### WHAT TO WORK ON
Starting at the first line of the material and stopping after the line that contains "intro-text: Windows can automatically select a certi… is", render those lines as a JSON list of strings, one string per line. Leave out blank lines and include nothing past that point.

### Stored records

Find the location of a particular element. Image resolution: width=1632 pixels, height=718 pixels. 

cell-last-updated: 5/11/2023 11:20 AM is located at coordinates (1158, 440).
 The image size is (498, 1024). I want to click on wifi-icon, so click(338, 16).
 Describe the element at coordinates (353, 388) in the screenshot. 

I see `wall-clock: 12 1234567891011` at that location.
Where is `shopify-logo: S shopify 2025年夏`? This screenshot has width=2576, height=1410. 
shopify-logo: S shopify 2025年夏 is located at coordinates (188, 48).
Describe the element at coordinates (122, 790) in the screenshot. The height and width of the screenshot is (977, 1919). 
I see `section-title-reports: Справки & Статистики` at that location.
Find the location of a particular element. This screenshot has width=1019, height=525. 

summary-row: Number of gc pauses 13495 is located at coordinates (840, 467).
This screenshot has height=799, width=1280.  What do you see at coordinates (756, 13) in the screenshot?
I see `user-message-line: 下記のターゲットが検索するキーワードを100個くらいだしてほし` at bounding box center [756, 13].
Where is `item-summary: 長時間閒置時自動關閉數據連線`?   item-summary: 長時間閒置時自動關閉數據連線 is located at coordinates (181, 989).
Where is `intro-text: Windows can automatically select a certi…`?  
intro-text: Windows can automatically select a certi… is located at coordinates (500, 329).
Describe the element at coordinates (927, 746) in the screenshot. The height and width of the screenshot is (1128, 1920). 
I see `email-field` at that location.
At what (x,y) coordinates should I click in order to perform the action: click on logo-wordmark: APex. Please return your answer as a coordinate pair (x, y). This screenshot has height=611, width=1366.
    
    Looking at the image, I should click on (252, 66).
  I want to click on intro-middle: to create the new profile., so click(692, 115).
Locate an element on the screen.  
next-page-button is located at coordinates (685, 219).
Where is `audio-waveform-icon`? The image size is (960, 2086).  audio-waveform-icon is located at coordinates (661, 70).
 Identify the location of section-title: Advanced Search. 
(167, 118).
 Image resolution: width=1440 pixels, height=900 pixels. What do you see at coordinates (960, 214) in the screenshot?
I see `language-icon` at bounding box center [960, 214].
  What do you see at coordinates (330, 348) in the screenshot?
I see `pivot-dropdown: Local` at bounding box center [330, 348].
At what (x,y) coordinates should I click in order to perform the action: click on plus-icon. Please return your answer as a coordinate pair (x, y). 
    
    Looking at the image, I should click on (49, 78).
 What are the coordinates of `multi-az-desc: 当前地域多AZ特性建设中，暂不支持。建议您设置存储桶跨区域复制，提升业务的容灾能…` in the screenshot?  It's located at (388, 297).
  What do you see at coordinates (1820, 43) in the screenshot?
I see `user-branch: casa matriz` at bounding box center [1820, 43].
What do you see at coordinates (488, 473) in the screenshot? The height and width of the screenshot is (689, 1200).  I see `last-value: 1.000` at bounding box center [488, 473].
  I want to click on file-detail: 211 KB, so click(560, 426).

### SOLUTION FOR THIS TASK
[
  "Find the location of a particular element. Image resolution: width=1632 pixels, height=718 pixels. ",
  "cell-last-updated: 5/11/2023 11:20 AM is located at coordinates (1158, 440).",
  " The image size is (498, 1024). I want to click on wifi-icon, so click(338, 16).",
  " Describe the element at coordinates (353, 388) in the screenshot. ",
  "I see `wall-clock: 12 1234567891011` at that location.",
  "Where is `shopify-logo: S shopify 2025年夏`? This screenshot has width=2576, height=1410. ",
  "shopify-logo: S shopify 2025年夏 is located at coordinates (188, 48).",
  "Describe the element at coordinates (122, 790) in the screenshot. The height and width of the screenshot is (977, 1919). ",
  "I see `section-title-reports: Справки & Статистики` at that location.",
  "Find the location of a particular element. This screenshot has width=1019, height=525. ",
  "summary-row: Number of gc pauses 13495 is located at coordinates (840, 467).",
  "This screenshot has height=799, width=1280.  What do you see at coordinates (756, 13) in the screenshot?",
  "I see `user-message-line: 下記のターゲットが検索するキーワードを100個くらいだしてほし` at bounding box center [756, 13].",
  "Where is `item-summary: 長時間閒置時自動關閉數據連線`?   item-summary: 長時間閒置時自動關閉數據連線 is located at coordinates (181, 989).",
  "Where is `intro-text: Windows can automatically select a certi…`?  ",
  "intro-text: Windows can automatically select a certi… is located at coordinates (500, 329)."
]